• _Provided text_
= Beginning of Section =
Um, Why Is My Tattoo Turning Green? It's More Common Than You Think

There are so many reasons to get a tattoo. It can help define your individual nature, be a memorial to someone you've lost, and, let's be honest, can make you look super-cool. On the other hand, there are also a few reasons not to get the tattoo you've had in mind. For instance, your body art can eventually turn green. Yes, that's right, green. While it's not exactly ideal, it is more common than you might have assumed. That's because it occurs with perhaps the most popular color of ink that's used for tattoos. Jon Jon of Triple Diamond Tattoo told Bustle, "This only happens with black inks."

"It's simply the black ink being both absorbed by the body and fading over time, so there's less densely packed deposits of ink," Adal Ray of Majestic Tattoo NYC explained. How exactly this happens depends on various factors, such as the specific ink used for your tattoo. Jon Jon noted, "Every black ink is made differently, by different manufacturers with different base colors. There are blue blacks, gray blacks, black blacks, all types, and they will all age differently. Age of the tattoo, sun exposure, location, and ink brand all are factors in this."

Although you might be a little worried about what this means for the tattoos you already have or want to get, there are fortunately some ways to prevent — or at least delay — your tattoo from turning green.

Protect your tattoo to prevent color changes

In the same way that your skin will change over time, the same will happen to your tattoos. Of course, there are certain steps that you can take to keep them looking good for as long as possible. This includes preventing them from turning green.
= End of Section =
• _Available data_
= Beginning of Section =
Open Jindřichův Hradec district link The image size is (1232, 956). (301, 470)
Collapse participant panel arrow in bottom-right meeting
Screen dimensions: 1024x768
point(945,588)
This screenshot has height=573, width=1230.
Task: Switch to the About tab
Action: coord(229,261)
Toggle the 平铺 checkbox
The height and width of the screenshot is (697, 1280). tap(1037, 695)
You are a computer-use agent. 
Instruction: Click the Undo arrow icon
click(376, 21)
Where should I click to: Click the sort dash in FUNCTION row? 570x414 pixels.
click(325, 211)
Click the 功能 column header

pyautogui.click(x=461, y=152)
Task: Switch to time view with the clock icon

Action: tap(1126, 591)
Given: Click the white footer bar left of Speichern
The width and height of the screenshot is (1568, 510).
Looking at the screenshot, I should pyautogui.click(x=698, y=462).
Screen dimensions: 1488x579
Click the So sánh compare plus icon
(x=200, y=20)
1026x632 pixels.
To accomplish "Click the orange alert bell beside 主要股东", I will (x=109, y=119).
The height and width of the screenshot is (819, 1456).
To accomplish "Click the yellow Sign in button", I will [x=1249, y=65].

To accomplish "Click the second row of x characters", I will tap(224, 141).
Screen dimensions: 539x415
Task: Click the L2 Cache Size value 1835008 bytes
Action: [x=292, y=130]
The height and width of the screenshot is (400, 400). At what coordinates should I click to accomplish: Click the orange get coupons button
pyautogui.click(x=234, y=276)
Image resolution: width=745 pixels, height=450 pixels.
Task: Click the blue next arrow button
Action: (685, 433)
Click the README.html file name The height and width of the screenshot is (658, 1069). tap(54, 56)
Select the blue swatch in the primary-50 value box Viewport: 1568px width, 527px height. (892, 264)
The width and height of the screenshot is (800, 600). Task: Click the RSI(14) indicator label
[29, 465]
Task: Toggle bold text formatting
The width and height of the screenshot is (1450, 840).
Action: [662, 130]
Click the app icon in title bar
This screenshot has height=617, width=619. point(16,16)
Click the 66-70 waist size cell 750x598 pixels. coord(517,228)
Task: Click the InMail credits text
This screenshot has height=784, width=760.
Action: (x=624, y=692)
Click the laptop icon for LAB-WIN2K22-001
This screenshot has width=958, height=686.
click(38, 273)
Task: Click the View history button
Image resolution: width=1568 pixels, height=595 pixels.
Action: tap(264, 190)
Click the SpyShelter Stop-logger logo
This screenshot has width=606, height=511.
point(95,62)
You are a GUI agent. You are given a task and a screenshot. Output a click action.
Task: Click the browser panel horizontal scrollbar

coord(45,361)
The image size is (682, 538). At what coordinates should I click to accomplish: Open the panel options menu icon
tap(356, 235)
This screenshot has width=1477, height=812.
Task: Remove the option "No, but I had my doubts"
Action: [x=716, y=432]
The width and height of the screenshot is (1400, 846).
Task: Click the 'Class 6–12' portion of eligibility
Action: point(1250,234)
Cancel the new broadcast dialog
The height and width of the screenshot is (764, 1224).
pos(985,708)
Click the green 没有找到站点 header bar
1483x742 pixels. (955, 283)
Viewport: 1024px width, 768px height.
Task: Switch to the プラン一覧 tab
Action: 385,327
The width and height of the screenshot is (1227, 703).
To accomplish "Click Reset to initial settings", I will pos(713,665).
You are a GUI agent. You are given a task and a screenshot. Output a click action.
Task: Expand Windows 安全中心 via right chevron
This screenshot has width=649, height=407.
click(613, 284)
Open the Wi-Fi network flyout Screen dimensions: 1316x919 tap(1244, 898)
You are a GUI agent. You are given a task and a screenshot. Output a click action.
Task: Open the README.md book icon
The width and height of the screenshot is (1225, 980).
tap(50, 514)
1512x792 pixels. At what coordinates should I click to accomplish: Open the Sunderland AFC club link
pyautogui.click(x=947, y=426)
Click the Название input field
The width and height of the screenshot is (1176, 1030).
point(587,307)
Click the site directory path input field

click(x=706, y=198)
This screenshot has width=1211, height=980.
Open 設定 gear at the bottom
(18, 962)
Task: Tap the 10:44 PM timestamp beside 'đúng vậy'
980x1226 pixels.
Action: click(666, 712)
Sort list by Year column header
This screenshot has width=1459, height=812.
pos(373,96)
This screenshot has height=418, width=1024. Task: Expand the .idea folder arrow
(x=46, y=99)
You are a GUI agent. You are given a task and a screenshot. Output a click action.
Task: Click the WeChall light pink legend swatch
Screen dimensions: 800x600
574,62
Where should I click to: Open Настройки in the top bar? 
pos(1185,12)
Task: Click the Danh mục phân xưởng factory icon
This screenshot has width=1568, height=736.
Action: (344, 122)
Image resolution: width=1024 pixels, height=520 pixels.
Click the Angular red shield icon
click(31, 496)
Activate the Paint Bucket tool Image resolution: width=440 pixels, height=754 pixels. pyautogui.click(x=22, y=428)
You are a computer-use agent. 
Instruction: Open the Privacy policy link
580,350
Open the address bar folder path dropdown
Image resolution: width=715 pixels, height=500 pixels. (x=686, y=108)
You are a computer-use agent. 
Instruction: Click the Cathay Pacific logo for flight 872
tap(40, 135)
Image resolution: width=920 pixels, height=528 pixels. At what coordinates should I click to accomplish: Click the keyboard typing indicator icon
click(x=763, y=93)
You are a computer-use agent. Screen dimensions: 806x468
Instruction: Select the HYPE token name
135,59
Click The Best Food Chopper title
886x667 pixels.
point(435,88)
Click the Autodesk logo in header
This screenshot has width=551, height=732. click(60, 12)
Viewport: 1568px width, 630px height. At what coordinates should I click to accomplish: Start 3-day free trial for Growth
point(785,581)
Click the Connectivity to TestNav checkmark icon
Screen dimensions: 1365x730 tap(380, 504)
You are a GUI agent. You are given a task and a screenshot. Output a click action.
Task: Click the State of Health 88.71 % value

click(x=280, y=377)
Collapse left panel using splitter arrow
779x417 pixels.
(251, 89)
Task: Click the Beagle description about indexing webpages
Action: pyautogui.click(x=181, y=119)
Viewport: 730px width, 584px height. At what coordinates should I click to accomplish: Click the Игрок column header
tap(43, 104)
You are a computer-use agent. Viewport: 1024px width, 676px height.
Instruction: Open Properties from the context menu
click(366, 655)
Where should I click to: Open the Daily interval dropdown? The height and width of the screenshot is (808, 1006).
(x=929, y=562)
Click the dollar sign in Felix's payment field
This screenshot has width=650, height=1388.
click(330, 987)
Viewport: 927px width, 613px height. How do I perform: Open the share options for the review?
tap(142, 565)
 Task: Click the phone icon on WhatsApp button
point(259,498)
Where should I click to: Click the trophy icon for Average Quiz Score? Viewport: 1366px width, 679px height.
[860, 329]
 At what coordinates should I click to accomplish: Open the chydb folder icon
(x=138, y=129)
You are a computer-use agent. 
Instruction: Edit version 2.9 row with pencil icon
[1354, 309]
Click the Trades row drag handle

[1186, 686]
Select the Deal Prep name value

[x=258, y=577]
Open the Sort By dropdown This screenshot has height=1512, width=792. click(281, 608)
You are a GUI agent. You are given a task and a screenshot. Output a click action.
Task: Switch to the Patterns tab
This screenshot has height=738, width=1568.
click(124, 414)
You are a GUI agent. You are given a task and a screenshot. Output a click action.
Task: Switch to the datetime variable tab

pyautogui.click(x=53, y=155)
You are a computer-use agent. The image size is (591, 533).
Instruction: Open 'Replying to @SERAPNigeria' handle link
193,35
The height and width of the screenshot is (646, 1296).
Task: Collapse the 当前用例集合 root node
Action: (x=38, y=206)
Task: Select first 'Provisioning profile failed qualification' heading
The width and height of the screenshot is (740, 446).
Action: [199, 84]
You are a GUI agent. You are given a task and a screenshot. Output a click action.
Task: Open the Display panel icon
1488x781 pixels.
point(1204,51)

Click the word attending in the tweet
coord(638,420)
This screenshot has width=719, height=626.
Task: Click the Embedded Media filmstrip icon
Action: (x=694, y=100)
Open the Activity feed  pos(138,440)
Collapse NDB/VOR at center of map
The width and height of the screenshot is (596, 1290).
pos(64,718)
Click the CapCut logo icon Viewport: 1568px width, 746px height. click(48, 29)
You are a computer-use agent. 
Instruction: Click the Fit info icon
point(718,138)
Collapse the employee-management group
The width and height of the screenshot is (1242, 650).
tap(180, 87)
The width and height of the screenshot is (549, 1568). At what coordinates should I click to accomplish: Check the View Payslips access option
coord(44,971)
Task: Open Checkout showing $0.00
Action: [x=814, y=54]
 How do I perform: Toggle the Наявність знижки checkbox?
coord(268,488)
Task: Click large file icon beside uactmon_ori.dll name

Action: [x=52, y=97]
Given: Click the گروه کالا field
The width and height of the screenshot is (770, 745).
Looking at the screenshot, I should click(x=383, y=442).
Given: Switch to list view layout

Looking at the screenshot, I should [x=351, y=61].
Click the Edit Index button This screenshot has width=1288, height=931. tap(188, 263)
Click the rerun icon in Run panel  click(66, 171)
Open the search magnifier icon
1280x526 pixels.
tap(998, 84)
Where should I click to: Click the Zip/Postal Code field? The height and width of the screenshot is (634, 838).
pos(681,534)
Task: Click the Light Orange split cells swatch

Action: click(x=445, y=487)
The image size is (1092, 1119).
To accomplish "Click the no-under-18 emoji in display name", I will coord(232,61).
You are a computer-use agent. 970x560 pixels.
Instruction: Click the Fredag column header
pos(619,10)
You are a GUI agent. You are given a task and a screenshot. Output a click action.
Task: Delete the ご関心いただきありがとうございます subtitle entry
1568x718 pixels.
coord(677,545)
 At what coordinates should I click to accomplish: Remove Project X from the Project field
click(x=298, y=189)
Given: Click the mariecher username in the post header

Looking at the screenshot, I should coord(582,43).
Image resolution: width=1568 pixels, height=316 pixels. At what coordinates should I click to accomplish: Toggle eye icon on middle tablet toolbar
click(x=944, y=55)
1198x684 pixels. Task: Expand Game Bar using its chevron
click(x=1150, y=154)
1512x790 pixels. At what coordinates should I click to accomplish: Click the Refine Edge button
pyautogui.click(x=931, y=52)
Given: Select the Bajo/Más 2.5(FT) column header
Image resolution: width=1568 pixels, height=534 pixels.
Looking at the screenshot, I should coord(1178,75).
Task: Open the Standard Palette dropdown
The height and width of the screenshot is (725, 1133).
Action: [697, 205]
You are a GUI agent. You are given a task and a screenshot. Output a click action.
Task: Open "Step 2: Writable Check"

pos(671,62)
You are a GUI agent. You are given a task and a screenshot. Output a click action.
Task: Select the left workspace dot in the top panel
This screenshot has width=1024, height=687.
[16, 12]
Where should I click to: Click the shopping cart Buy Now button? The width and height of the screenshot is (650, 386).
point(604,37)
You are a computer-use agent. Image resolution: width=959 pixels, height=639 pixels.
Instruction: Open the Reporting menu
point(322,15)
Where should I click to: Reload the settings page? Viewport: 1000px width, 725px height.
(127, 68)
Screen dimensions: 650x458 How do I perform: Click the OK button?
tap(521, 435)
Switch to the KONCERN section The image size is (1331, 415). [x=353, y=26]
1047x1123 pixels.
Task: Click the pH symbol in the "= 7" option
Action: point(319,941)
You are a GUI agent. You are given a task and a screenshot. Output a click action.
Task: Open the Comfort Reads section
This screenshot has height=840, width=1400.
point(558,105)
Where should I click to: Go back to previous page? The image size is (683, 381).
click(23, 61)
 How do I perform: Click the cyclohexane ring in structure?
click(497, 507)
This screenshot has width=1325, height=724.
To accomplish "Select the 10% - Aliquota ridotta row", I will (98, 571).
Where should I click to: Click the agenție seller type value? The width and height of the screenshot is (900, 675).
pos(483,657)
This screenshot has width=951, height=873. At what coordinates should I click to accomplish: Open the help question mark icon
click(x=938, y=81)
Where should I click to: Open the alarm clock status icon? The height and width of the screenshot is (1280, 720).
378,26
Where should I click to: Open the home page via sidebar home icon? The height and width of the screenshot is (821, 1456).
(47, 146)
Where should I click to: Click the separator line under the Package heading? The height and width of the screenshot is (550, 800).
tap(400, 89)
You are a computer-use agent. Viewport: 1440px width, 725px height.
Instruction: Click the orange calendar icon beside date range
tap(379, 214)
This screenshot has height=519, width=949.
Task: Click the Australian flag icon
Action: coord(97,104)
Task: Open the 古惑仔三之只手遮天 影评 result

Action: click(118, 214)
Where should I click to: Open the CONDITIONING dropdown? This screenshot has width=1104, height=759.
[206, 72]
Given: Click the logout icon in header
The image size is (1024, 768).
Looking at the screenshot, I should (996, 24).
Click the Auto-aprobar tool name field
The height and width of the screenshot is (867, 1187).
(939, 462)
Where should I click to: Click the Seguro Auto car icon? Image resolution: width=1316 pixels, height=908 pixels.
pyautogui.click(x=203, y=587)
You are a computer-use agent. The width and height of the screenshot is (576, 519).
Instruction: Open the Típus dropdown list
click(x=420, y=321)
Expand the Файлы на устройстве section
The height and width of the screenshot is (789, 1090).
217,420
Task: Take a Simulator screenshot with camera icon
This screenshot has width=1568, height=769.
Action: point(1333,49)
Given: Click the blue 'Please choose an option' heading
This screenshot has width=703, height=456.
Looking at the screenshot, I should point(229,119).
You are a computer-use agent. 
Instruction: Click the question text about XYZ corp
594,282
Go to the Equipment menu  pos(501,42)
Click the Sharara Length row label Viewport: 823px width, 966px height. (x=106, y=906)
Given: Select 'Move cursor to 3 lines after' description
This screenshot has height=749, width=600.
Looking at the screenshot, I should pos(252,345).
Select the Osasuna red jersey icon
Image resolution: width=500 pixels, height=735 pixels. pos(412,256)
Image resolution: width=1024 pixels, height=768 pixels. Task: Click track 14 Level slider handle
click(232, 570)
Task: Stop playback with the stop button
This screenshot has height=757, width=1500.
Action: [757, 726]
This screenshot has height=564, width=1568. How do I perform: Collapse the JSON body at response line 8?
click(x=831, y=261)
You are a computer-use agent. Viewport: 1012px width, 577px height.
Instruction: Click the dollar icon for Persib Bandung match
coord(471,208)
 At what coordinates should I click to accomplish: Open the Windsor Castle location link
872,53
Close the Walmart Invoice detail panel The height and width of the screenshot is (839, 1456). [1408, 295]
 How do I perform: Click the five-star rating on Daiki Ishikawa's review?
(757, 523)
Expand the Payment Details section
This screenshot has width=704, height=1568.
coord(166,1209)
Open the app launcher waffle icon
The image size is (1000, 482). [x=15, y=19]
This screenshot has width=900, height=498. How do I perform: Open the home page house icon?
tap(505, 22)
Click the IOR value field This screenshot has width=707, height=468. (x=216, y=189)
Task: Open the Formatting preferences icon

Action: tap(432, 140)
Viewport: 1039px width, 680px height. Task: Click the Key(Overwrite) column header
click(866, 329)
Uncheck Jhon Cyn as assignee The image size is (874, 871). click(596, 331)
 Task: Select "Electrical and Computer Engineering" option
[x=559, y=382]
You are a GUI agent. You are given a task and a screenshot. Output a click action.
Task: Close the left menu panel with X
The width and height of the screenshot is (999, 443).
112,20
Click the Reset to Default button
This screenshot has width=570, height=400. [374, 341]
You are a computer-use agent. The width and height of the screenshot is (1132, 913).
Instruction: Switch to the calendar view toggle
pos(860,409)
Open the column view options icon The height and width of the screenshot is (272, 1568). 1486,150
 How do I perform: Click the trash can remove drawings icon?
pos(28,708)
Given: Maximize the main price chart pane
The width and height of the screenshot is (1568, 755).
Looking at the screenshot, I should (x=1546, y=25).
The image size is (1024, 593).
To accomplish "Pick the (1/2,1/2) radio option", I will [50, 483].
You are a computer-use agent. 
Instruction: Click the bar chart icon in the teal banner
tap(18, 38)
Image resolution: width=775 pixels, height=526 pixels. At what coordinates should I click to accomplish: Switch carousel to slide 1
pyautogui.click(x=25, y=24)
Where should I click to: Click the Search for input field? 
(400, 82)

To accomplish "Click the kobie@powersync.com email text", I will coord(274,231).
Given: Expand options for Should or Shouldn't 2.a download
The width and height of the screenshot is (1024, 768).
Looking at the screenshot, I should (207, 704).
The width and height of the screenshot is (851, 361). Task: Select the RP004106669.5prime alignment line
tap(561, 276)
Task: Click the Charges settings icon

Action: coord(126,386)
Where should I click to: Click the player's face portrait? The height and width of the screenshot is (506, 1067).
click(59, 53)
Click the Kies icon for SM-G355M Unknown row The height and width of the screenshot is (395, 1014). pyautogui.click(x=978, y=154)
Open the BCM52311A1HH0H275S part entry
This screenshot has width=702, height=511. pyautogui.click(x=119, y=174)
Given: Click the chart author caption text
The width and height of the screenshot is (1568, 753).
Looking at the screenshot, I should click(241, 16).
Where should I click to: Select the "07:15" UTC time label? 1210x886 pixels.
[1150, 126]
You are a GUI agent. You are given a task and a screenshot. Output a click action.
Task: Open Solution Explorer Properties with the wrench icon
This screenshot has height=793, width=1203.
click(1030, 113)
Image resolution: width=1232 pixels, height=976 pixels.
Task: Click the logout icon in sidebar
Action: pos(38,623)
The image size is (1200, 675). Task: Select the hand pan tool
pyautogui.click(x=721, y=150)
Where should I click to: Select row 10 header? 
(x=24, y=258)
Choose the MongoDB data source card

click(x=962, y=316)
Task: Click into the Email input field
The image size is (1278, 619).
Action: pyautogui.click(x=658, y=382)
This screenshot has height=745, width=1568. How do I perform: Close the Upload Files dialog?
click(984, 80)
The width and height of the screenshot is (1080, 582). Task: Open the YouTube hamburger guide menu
= End of Section =
• _Task requirements_
Please extend the piece on tattoos turning green, starting after its last sentence. This data was drawn from a separate source.

• _Task result_
First, if you haven't gotten the tattoo yet, then you might want to put a little extra thought into the placement. Although some areas of the body are rather protected, there are other spots where the tattoos won't age as well because they're more vulnerable. This is due to the fact that your clothes might be more likely to rub against the skin and cause the tattooed skin cells — and, in turn, the pigmented ink — to fall away, according to Custom Tattoo Design. If your tattoos are also in an exposed place on your body, you'll want to use a fair share of sunscreen or simply keep the ink covered when you're outside as the sun can cause your tattoos to fade and the color to gradually change.

While offering your tattoos this important TLC, you may indeed be able to hold on to the original color for quite a long time. However, if your tattoo does start to turn green, it's not the end of the world. A talented tattoo artist can swoop in to save the day and bring your tattoo back to life.

You can fix a tattoo that's gone green

If you take care of your tattoos, you can expect them to look fabulous for years to come. We're talking about a full decade or two if you're lucky, according to Authority Tattoo. Yet, there's no doubt that eventually, the permanent ink will succumb to time and change even if you've done whatever you can to keep them in ideal shape. Granted, that doesn't mean you have to simply accept having weirdly green body art for the rest of your life. Instead, you can have them fixed.

Along with dealing with any issues around the color, a tattoo artist will be able to redefine the images in your art by redoing any lines that have become blurry and redoing any shading that's faded away. While they may not be able to make your tattoo look exactly the way it did when it was first done, it will likely look much better than it would without a good touch-up.

Of course, in the same way you should always research the artist you choose to create your tattoos, you'll also want to look into the pro who might fix up your ink. After all, not all artists are willing or able to take on touch-ups, and you definitely want to work with someone who's experienced at dealing with aged tattoos that may be faded and blurry, or not to mention green.